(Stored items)

-----

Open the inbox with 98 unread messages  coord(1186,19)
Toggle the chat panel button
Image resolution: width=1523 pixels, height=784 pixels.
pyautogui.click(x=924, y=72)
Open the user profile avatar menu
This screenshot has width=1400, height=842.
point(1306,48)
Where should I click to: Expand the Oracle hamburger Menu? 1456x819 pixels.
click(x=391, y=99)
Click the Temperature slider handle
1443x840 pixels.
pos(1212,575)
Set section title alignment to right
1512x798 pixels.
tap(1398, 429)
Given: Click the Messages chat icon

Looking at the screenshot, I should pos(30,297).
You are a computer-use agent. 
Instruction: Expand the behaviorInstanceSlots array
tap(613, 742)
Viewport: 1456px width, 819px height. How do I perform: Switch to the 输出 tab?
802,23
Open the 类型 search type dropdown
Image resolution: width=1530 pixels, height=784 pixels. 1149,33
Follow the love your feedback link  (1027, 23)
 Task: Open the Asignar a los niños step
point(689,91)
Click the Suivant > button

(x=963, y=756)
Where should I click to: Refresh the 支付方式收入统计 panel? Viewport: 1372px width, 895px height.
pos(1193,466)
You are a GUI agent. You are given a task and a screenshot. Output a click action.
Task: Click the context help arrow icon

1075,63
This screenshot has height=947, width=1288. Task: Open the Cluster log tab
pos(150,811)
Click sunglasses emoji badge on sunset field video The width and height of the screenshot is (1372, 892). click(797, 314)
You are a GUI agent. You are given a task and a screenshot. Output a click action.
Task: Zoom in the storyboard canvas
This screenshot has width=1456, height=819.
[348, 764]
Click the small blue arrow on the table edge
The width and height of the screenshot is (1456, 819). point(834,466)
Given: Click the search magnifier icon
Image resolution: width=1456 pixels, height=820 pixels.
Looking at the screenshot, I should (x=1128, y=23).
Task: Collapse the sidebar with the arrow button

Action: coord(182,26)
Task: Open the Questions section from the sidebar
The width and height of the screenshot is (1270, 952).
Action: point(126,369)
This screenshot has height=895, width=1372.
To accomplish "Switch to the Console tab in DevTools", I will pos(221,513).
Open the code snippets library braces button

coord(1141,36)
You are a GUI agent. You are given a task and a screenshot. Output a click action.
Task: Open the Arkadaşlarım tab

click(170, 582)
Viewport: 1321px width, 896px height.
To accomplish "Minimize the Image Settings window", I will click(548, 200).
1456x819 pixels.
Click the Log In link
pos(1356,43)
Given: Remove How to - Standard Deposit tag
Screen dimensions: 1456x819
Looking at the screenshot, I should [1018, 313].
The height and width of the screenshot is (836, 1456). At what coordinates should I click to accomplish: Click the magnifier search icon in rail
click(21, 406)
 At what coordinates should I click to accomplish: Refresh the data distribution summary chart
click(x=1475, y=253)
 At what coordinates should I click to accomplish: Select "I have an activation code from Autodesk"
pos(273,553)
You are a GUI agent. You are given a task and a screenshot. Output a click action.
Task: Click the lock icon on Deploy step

-----

### Problem requirements:
Write out all of the records once more, exactly.

### Task result:
Open the inbox with 98 unread messages  coord(1186,19)
Toggle the chat panel button
Image resolution: width=1523 pixels, height=784 pixels.
pyautogui.click(x=924, y=72)
Open the user profile avatar menu
This screenshot has width=1400, height=842.
point(1306,48)
Where should I click to: Expand the Oracle hamburger Menu? 1456x819 pixels.
click(x=391, y=99)
Click the Temperature slider handle
1443x840 pixels.
pos(1212,575)
Set section title alignment to right
1512x798 pixels.
tap(1398, 429)
Given: Click the Messages chat icon

Looking at the screenshot, I should pos(30,297).
You are a computer-use agent. 
Instruction: Expand the behaviorInstanceSlots array
tap(613, 742)
Viewport: 1456px width, 819px height. How do I perform: Switch to the 输出 tab?
802,23
Open the 类型 search type dropdown
Image resolution: width=1530 pixels, height=784 pixels. 1149,33
Follow the love your feedback link  (1027, 23)
 Task: Open the Asignar a los niños step
point(689,91)
Click the Suivant > button

(x=963, y=756)
Where should I click to: Refresh the 支付方式收入统计 panel? Viewport: 1372px width, 895px height.
pos(1193,466)
You are a GUI agent. You are given a task and a screenshot. Output a click action.
Task: Click the context help arrow icon

1075,63
This screenshot has height=947, width=1288. Task: Open the Cluster log tab
pos(150,811)
Click sunglasses emoji badge on sunset field video The width and height of the screenshot is (1372, 892). click(797, 314)
You are a GUI agent. You are given a task and a screenshot. Output a click action.
Task: Zoom in the storyboard canvas
This screenshot has width=1456, height=819.
[348, 764]
Click the small blue arrow on the table edge
The width and height of the screenshot is (1456, 819). point(834,466)
Given: Click the search magnifier icon
Image resolution: width=1456 pixels, height=820 pixels.
Looking at the screenshot, I should (x=1128, y=23).
Task: Collapse the sidebar with the arrow button

Action: coord(182,26)
Task: Open the Questions section from the sidebar
The width and height of the screenshot is (1270, 952).
Action: point(126,369)
This screenshot has height=895, width=1372.
To accomplish "Switch to the Console tab in DevTools", I will pos(221,513).
Open the code snippets library braces button

coord(1141,36)
You are a GUI agent. You are given a task and a screenshot. Output a click action.
Task: Open the Arkadaşlarım tab

click(170, 582)
Viewport: 1321px width, 896px height.
To accomplish "Minimize the Image Settings window", I will click(548, 200).
1456x819 pixels.
Click the Log In link
pos(1356,43)
Given: Remove How to - Standard Deposit tag
Screen dimensions: 1456x819
Looking at the screenshot, I should [1018, 313].
The height and width of the screenshot is (836, 1456). At what coordinates should I click to accomplish: Click the magnifier search icon in rail
click(21, 406)
 At what coordinates should I click to accomplish: Refresh the data distribution summary chart
click(x=1475, y=253)
 At what coordinates should I click to accomplish: Select "I have an activation code from Autodesk"
pos(273,553)
You are a GUI agent. You are given a task and a screenshot. Output a click action.
Task: Click the lock icon on Deploy step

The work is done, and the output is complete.